TEMPO.CO, Jakarta - Direktur Jenderal Industri Agro Kementerian Perindustrian Panggah Susanto mengatakan konsumsi cokelat penduduk Indonesia mencapai 0,3 kilogram per kapita per tahun pada 2013 dan diprediksi terus meningkat tahun ini. Jumlah itu lebih besar ketimbang konsumsi tahun sebelumnya yang hanya 0,1 kilogram. (Baca: Konsumsi Cokelat, Indonesia Kalah dari Malaysia)
"Ini daya tarik investor asing membangun pabrik cokelat di dalam negeri," kata dia kepada Tempo di kantor Kementerian Perindustrian, akhir Februari 2014. Pertumbuhan konsumsi cokelat dunia menanjak terus sekitar 2-4 persen atau 80-160 ribu ton per tahun. "Terutama Asia."
Menurut Panggah, dalam kurun empat tahun terakhir, investor asing makin deras menanamkan modalnya membangun pabrik cokelat. Paling anyar adalah pabrik PT Cargill Cocoa dan Chocolate Jos De Loor yang dibangun di kawasan industri Maspion V, Gresik, Jawa Timur. "Pertengahan tahun ini akan beroperasi," ujarnya. Pembangunan pabrik berkapasitas 67 ribu ton itu menghabiskan dana US$ 124 juta atau setara Rp 1,4 triliun.
Sebelumnya, PT Asia Cocoa Indonesia dibangun oleh investor Malaysia dengan modal US$ 50 juta. Kapasitas mesin produksi mencapai 120 ribu ton dibangun di Batam, Kepulauan Riau. Ada juga pabrik Jebe Koko, juga asal Malaysia, yang dibangun dengan modal US$ 21,5 juta. Pabrik berkapasitas 20 ribu ton itu berdiri di Kecamatan Manyar, Gresik, Jawa Timur. Bersamaan dengan Jebe Koko, investor asal Swiss membangun pabrik PT Barry-Comextra di Makassar, Sulawesi Selatan, bermodal US$ 41,6 juta dengan kapasitas mesin 25 ribu ton.

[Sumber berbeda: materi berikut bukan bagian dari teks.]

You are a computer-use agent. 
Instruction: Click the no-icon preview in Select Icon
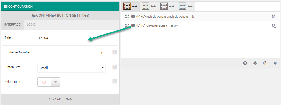click(x=44, y=82)
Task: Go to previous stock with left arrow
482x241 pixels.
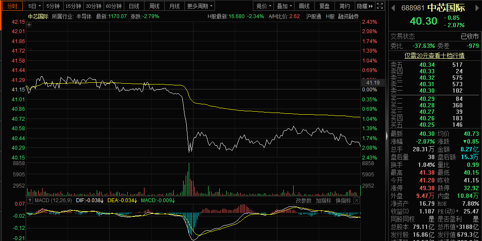Action: (392, 8)
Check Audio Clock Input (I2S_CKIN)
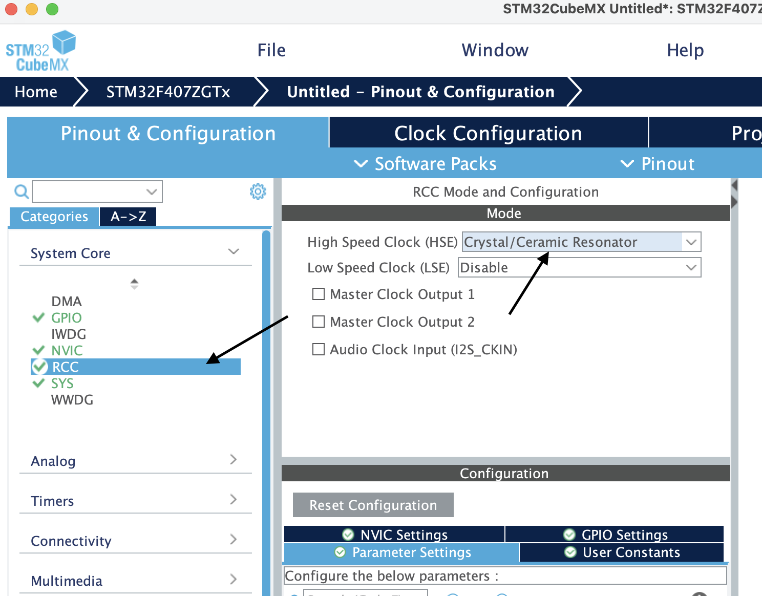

Cargill Cocoa merupakan satu dari 11 pabrik baru yang dibangun setelah pemerintah menggalakkan penghiliran kakao, bahan baku pembuatan cokelat. Sejak pemerintah menerapkan bea keluar 5-15 persen pada April 2010, ekspor biji kakao menurun. Biji kakao itu diserap 16 pabrik cokelat yang tersebar di Medan, Batam, Tangerang, Bandung, Gresik, Surabaya, dan Makassar. Celakanya, penurunan ekspor biji kakao diikuti meningkatnya impor biji kakao. "Serapan biji kakao lokal tidak optimal," katanya.